● Document section
-*-

By Noettore


2015-04-06 20:56:46 8 Comments

I'm a GO newbie and I'm trying to figure out how does goroutines work and how to synchronize them. This is a simple program I wrote to learn something about them:

package main

import (
        "fmt"
        "sync"
        "time"
)

func printAfterDelay(delay time.Duration, message string, wg *sync.WaitGroup) {
        time.Sleep(delay)
        fmt.Println(message)
        wg.Done()
}

func add(a int, b int, chan1 chan int, wg *sync.WaitGroup) {
        c := a + b
        chan1 <- c
        //close(chan1)
        wg.Done()
}

func printer(chan1 chan int, wg *sync.WaitGroup) {
        for result := range chan1 {
                //result := <-chan1
                //time.Sleep(2000 * time.Millisecond)
                fmt.Println(result)
        }
        close(chan1)
        wg.Done()
}

func main() {
        //var wg sync.WaitGroup
        wg := &sync.WaitGroup{}

        fmt.Println("Start...")

        wg.Add(1)
        go printAfterDelay(2000*time.Millisecond, "Try", wg)

        chan1 := make(chan int)
        wg.Add(1)
        go add(5, 4, chan1, wg)

        wg.Add(1)
        go add(3, 1, chan1, wg)

        wg.Add(1)
        go printer(chan1, wg)

        //time.Sleep(3000 * time.Millisecond)
        wg.Wait()

        fmt.Println("End")
}

The add function takes two int, sums them and pass the result to a chan. The printer function takes the results from the chan and print them. The two funtions are called in main() as goroutines, so i also passed a WaitGroup as a pointer, that is incremented before calling the goroutines and decremented when the functions end.

Anyway when I execute the compiled program it prints:

Start...
9
4
Try
fatal error: all goroutines are asleep - deadlock!

-*-

● Request A
From the goroutine forum post, pull out the passage starting with "go printer(chan1, wg)" and going on through "the functions end.", copying it word for word.
● Request B
Write the next part of the goroutine forum post, picking up after its final line.

● Dataset section
-*-

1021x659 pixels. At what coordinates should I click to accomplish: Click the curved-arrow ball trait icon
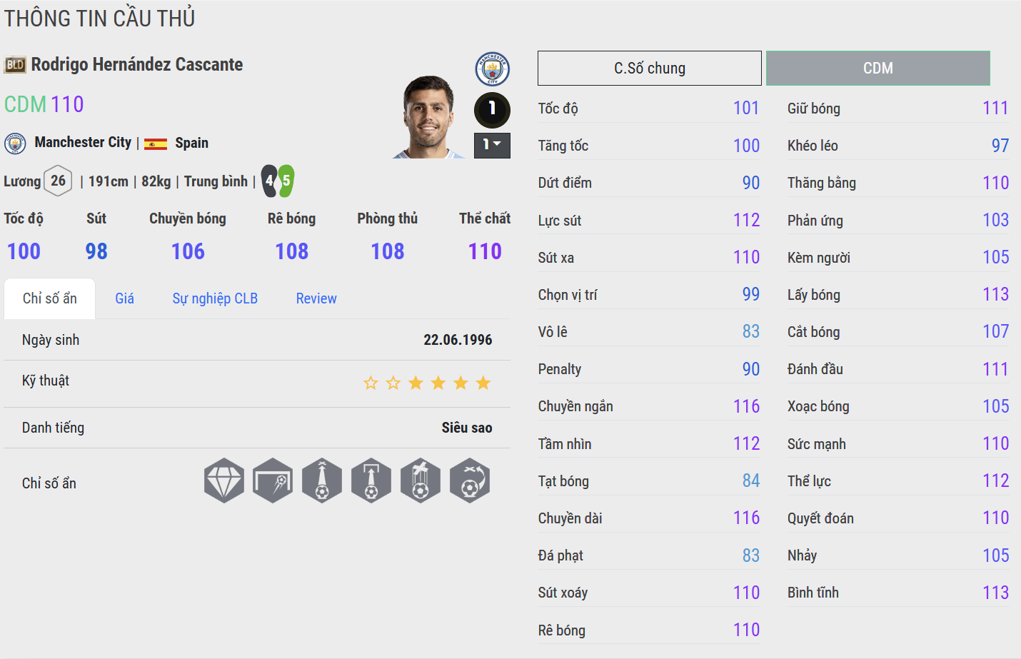(470, 481)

-*-

● Exercise result A
go printer(chan1, wg)

        //time.Sleep(3000 * time.Millisecond)
        wg.Wait()

        fmt.Println("End")
}

The add function takes two int, sums them and pass the result to a chan. The printer function takes the results from the chan and print them. The two funtions are called in main() as goroutines, so i also passed a WaitGroup as a pointer, that is incremented before calling the goroutines and decremented when the functions end.

● Exercise result B
goroutine 16 [semacquire]:
sync.runtime_Semacquire(0x18334008)
  /usr/lib/go/src/pkg/runtime/sema.goc:199 +0x37
sync.(*WaitGroup).Wait(0x183240e0)
  /usr/lib/go/src/pkg/sync/waitgroup.go:129 +0x12d
main.main()        
  /home/ettore/go/src/example/goroutine/main.go:52 +0x1e5

goroutine 19 [finalizer wait]:
runtime.park(0x80599e0, 0x814f000, 0x814e3e9)
  /usr/lib/go/src/pkg/runtime/proc.c:1369 +0x94
runtime.parkunlock(0x814f000, 0x814e3e9)       
  /usr/lib/go/src/pkg/runtime/proc.c:1385 +0x3
frunfinq()        
  /usr/lib/go/src/pkg/runtime/mgc0.c:2644 +0xc5
runtime.goexit()        
  /usr/lib/go/src/pkg/runtime/proc.c:1445

goroutine 23 [chan receive]:
main.printer(0x1831a090, 0x183240e0)        
  /home/ettore/go/src/example/goroutine/main.go:23 +0x46
created by main.main        
  /home/ettore/go/src/example/goroutine/main.go:49 +0x1d7

Where and what is the problem(s)?

Thanks!

1 comments

@Jerry Saravia 2015-04-07 02:30:16

The following works. By that I mean that it doesn't deadlock. Since you have the printer function in a range loop over the channel, it'll automatically stop after the channel is closed. I added the 3 sec delay near the end to give the try loop time to print. Read the documentation though. It'll explain 100% of these details.

package main

import (
        "fmt"
        "sync"
        "time"
)

func printAfterDelay(delay time.Duration, message string, wg *sync.WaitGroup) {
        time.Sleep(delay)
        fmt.Println(message)

}

func add(a int, b int, chan1 chan int, wg *sync.WaitGroup) {
        c := a + b
        chan1 <- c
        wg.Done()
}

func printer(chan1 chan int, wg *sync.WaitGroup) {
        for result := range chan1 {
                fmt.Println(result)
        }
}

func main() {
        //var wg sync.WaitGroup
        wg := &sync.WaitGroup{}

        fmt.Println("Start...")

        go printAfterDelay(2000*time.Millisecond, "Try", wg)

        chan1 := make(chan int)
        wg.Add(1)
        go add(5, 4, chan1, wg)

        wg.Add(1)
        go add(3, 1, chan1, wg)

        go printer(chan1, wg)

        time.Sleep(3000 * time.Millisecond)
        wg.Wait()
    close(chan1)

        fmt.Println("End")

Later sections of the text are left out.